Das Zusammenspiel zwischen Garngewicht und Hakengröße bestimmt die Dichte des endgültigen Amigurumi-Stoffs. Die folgende Tabelle enthält praktische Ausgangspunktempfehlungen für gängige Amigurumi-Garngewichte. Dabei wird darauf hingewiesen, dass die meisten Amigurumi-Hersteller mit einem Haken arbeiten, der ein bis zwei Größen kleiner ist als vom Hersteller empfohlen, um den Stoff speziell zu straffen:
| Garngewicht | Standard-Hakengröße | Amigurumi-Hakengröße | Fertige Spielzeuggröße |
| Fingersatz / Socke (1) | 2,25 – 3,5 mm | 1,75 – 2,25 mm | Sehr kleines Miniatur-Amigurumi |
| Sport / Baby (2) | 3,5 – 4,5 mm | 2,5 – 3,0 mm | Kleine, detailverliebte Figuren |
| DK / Leichtes Kammgarn (3) | 4,0 – 5,5 mm | 3,0 – 3,5 mm | Standard-Amigurumi, 10–20 cm |
| Kammgarn / Aran (4) | 5,0 – 6,0 mm | 3,5 – 4,0 mm | Größere Spielzeuge, 20–35 cm |
| Sperrig (5–6) | 6,0 – 9,0 mm | 5,0 – 5,5 mm | Großes, übergroßes Amigurumi |
Sogar erfahrene Häkeler stoßen bei der Arbeit mit Amigurumi auf Probleme mit Garnüberschuss, und viele dieser Probleme sind bei dreidimensionalen Arbeiten deutlicher sichtbar als bei flachen Projekten, da die ausgestopfte Form den Stoff nach außen streckt und Lücken, Drehungen oder Spannungsunterschiede sofort auf der Oberfläche des Spielzeugs sichtbar werden. Das Erkennen der häufigsten Fehler und das Verstehen ihrer Grundursachen ermöglicht es den Herstellern, Probleme zu beheben, bevor sie sich über Dutzende von Runden hinweg verschlimmern.

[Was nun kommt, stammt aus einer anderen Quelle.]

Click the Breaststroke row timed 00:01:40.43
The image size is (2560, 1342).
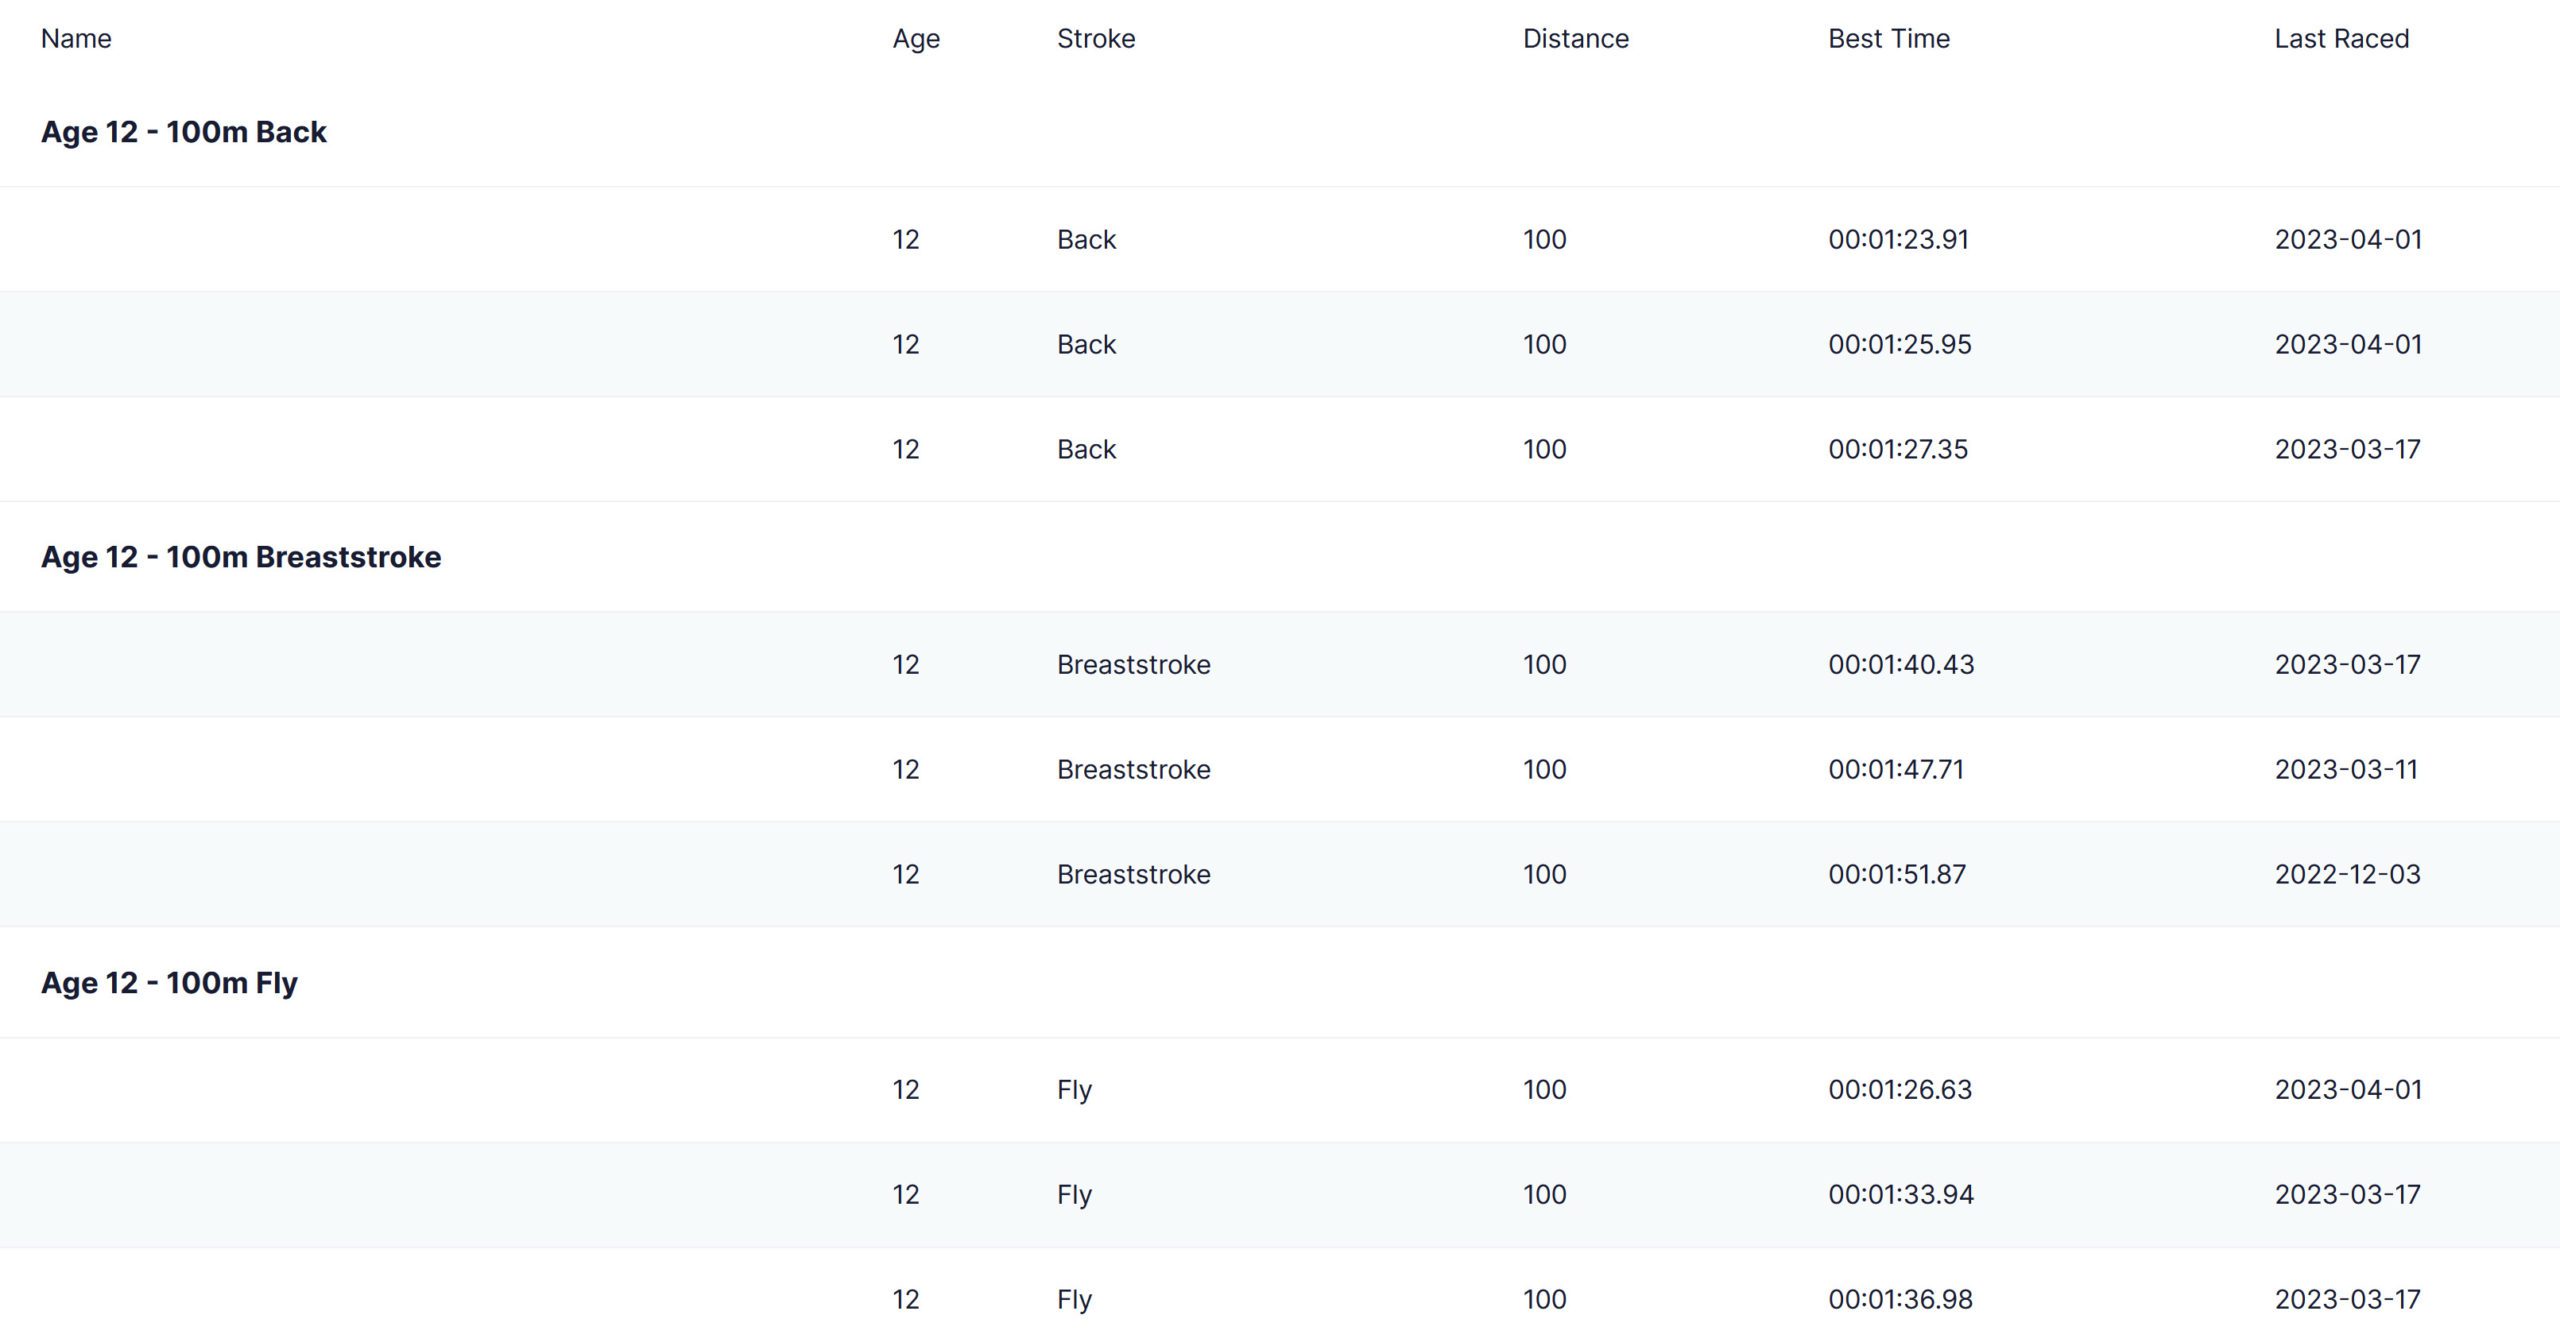click(x=1133, y=665)
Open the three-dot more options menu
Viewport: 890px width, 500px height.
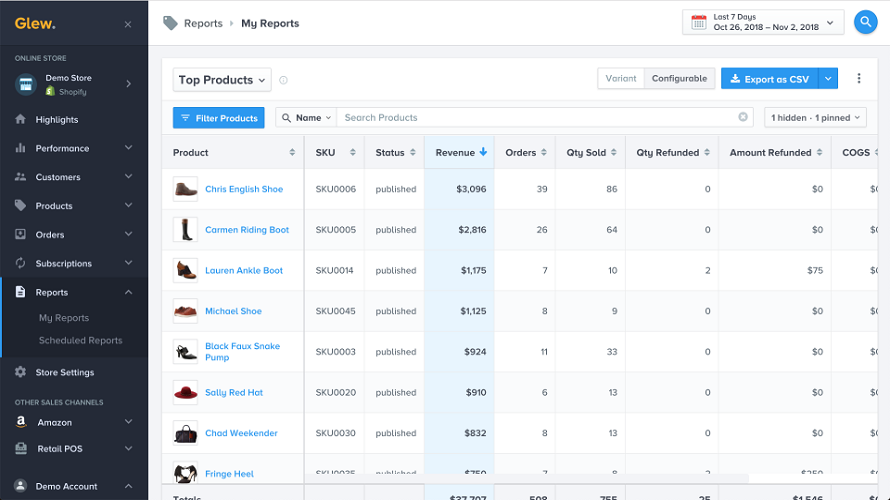coord(859,79)
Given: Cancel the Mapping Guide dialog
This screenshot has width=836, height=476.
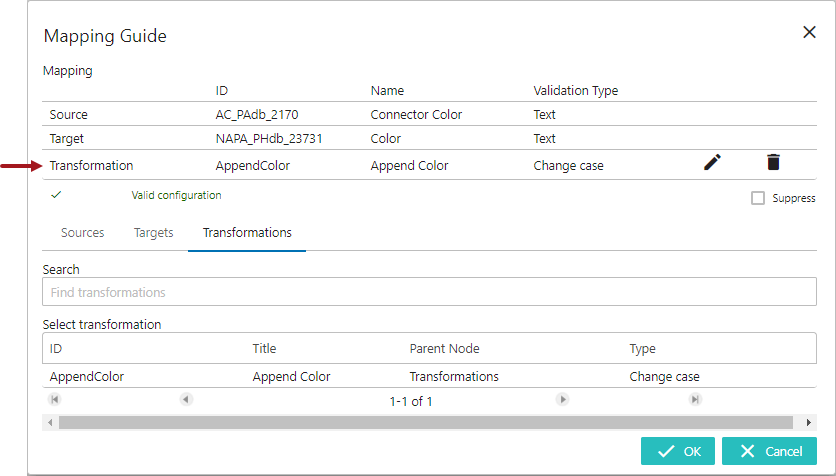Looking at the screenshot, I should click(769, 451).
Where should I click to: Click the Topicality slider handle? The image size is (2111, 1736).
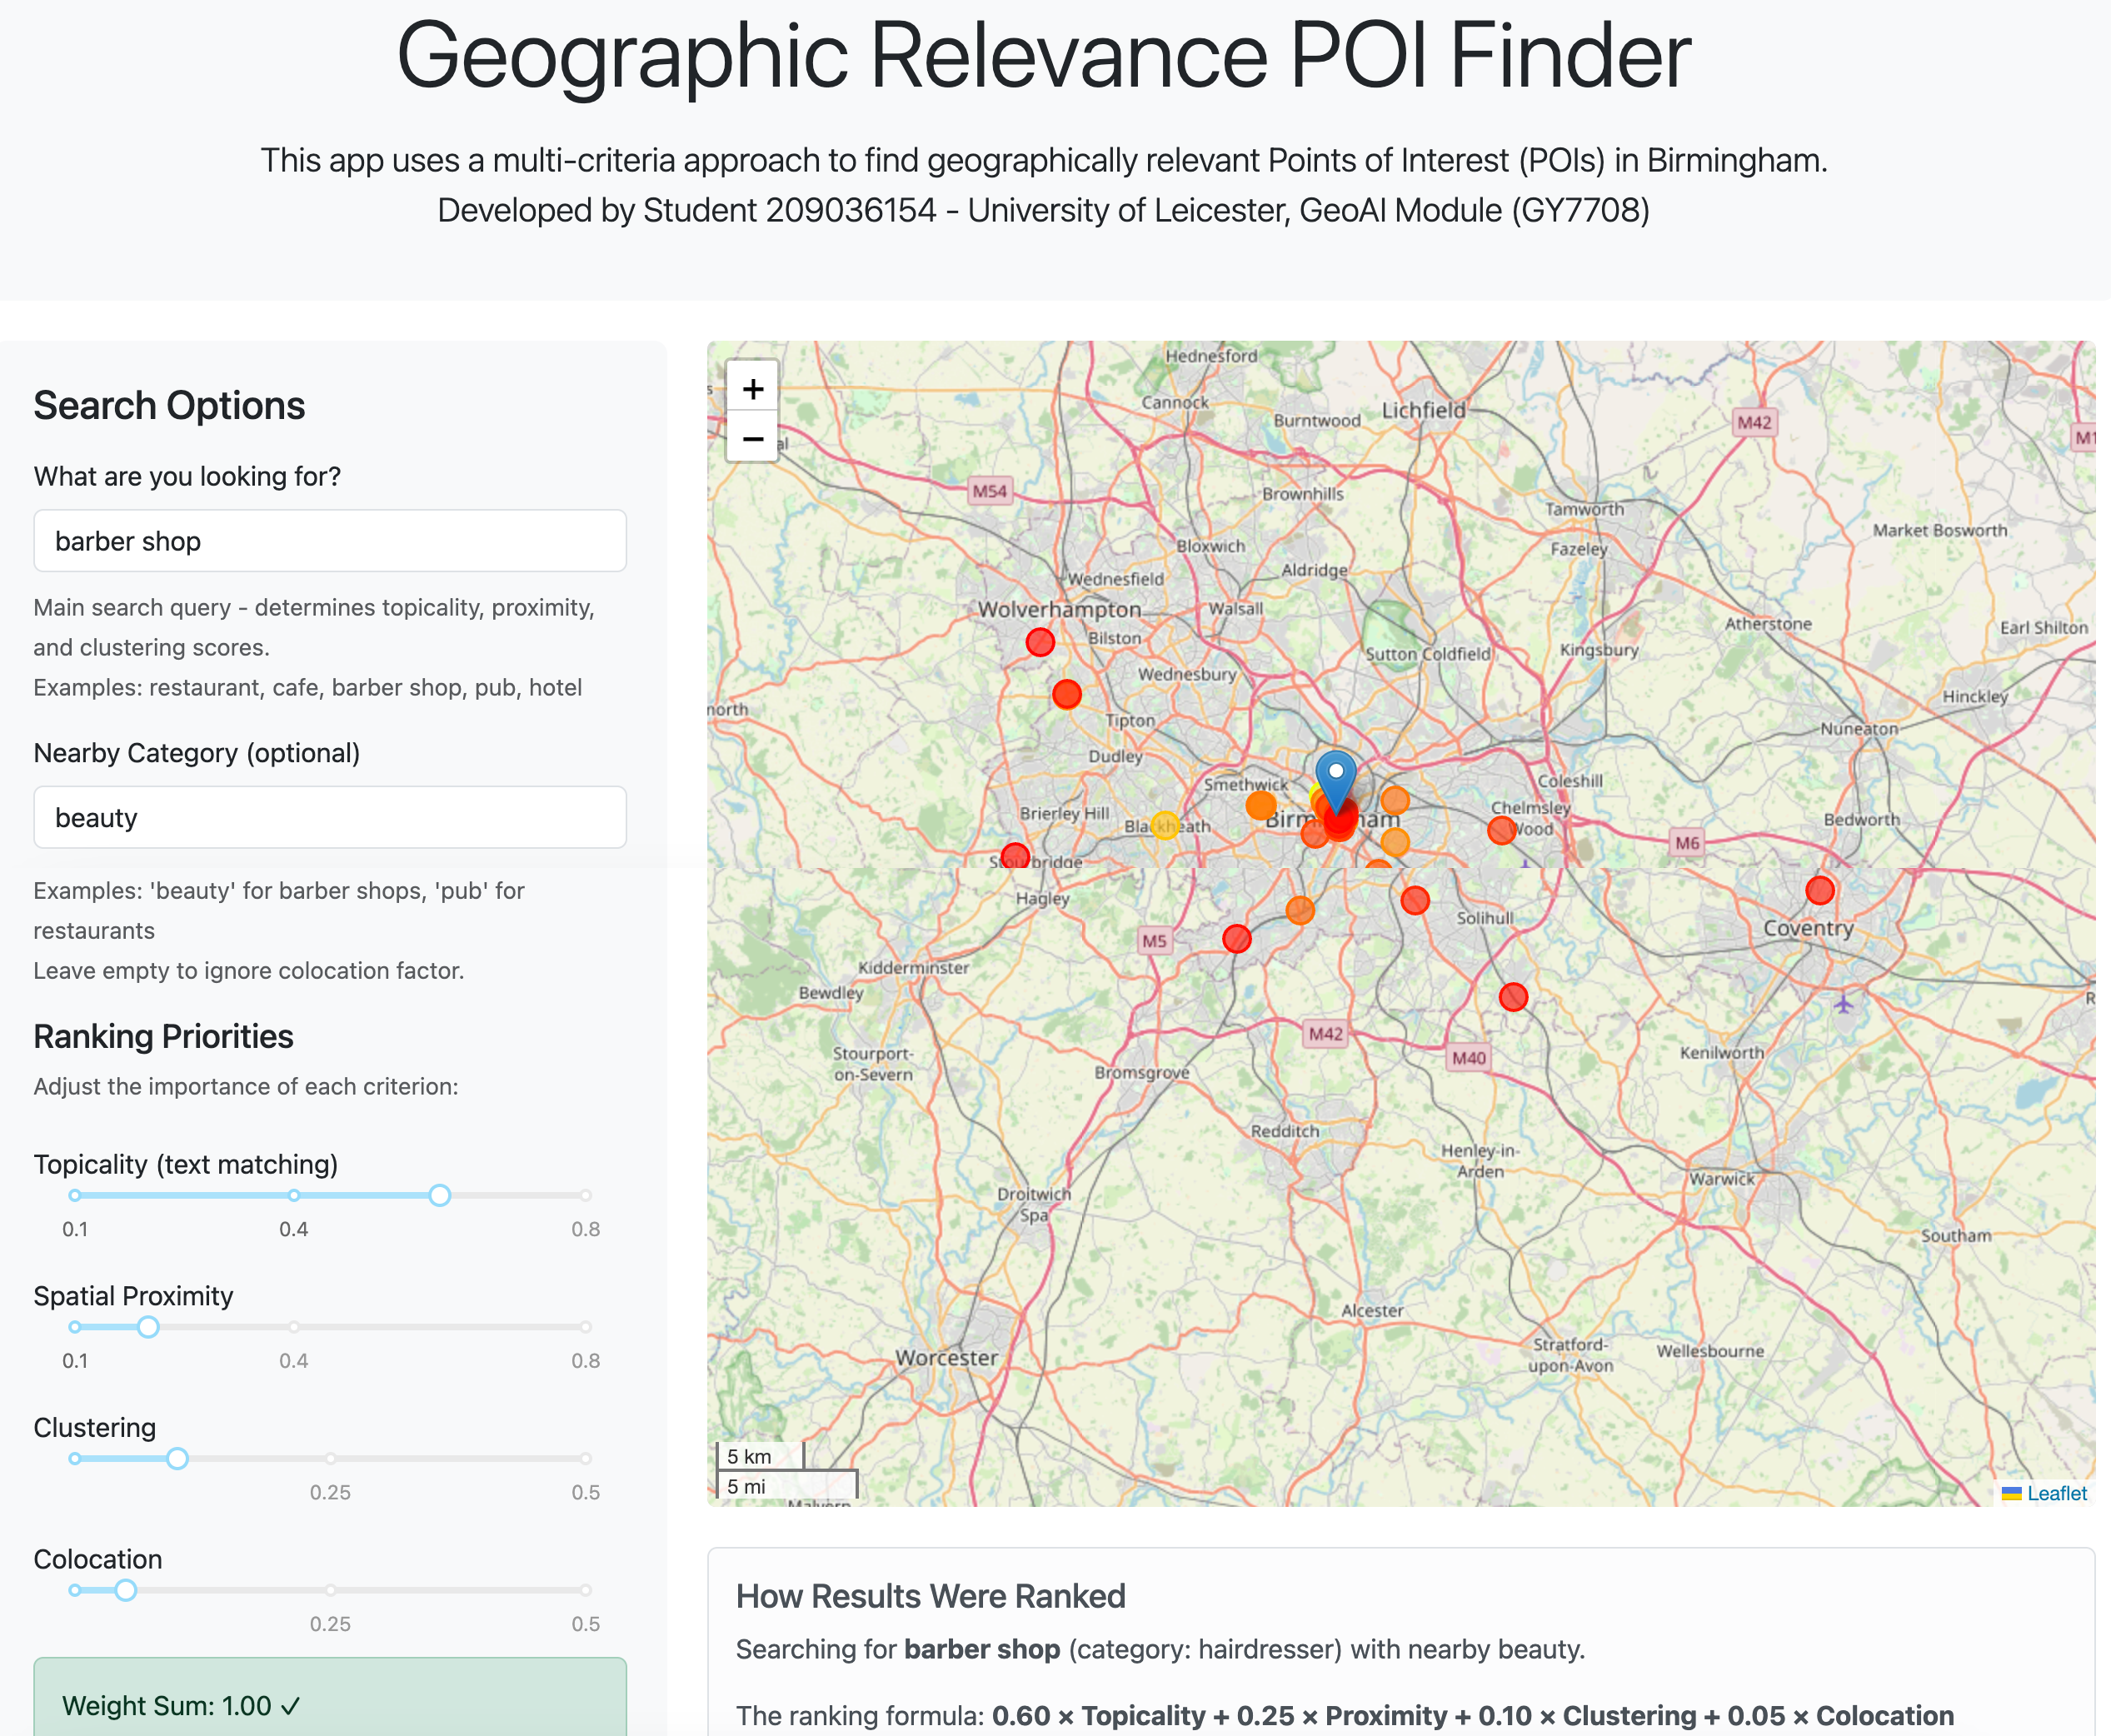(x=439, y=1195)
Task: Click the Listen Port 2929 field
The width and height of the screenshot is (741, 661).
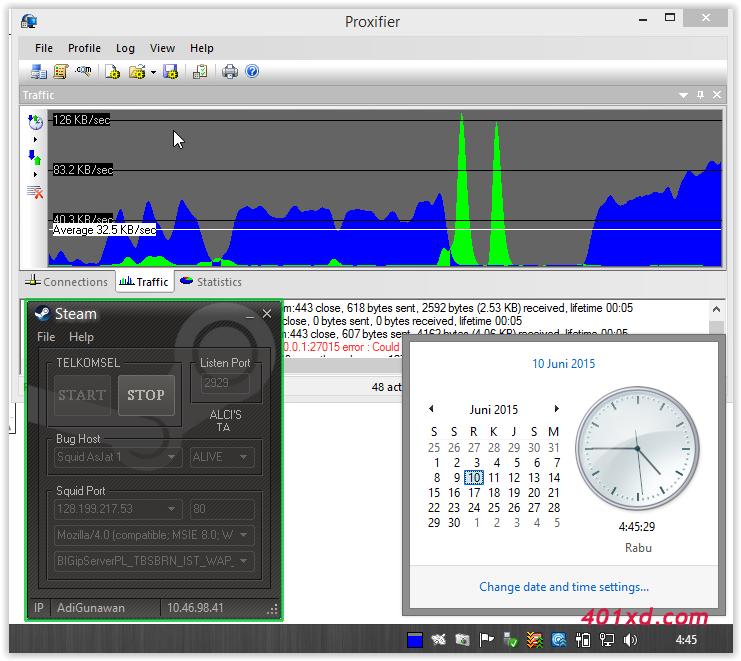Action: click(x=226, y=383)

Über die richtige Umschlagtechnik und die richtige Garnauswahl hinaus gibt es mehrere zusätzliche Praktiken, die gut verarbeitete Amigurumi konsequent von Projekten unterscheiden, die etwas unpoliert aussehen. Diese Tipps befassen sich mit der praktischen Realität des dreidimensionalen Häkelns in fortlaufenden Runden über viele Sitzungen hinweg.
Das Beherrschen des Umschlags als bewusste, bewusste Technik – anstatt es als unbewusste automatische Bewegung zu behandeln – ist der direkteste Weg zu konsistentem Amigurumi in professioneller Qualität. Kombiniert mit der richtigen Garnauswahl, bei der Dichte, Anti-Pilling-Leistung und dichte Lagenkonstruktion im Vordergrund stehen, sorgt die richtige Umgarntechnik für eine feste, lückenlose Stoffoberfläche, die dafür sorgt, dass fertige Amigurumi-Spielzeuge poliert aussehen und sich angenehm in der Hand anfühlen. Jeder Stich in einem Amigurumi-Projekt geht auf diese einzelne, grundlegende Bewegung zurück – was es für jeden Häkeler, der in diesem Handwerk arbeitet, zur ertragsstärksten Übung macht, Zeit zu investieren, um ihn zu perfektionieren.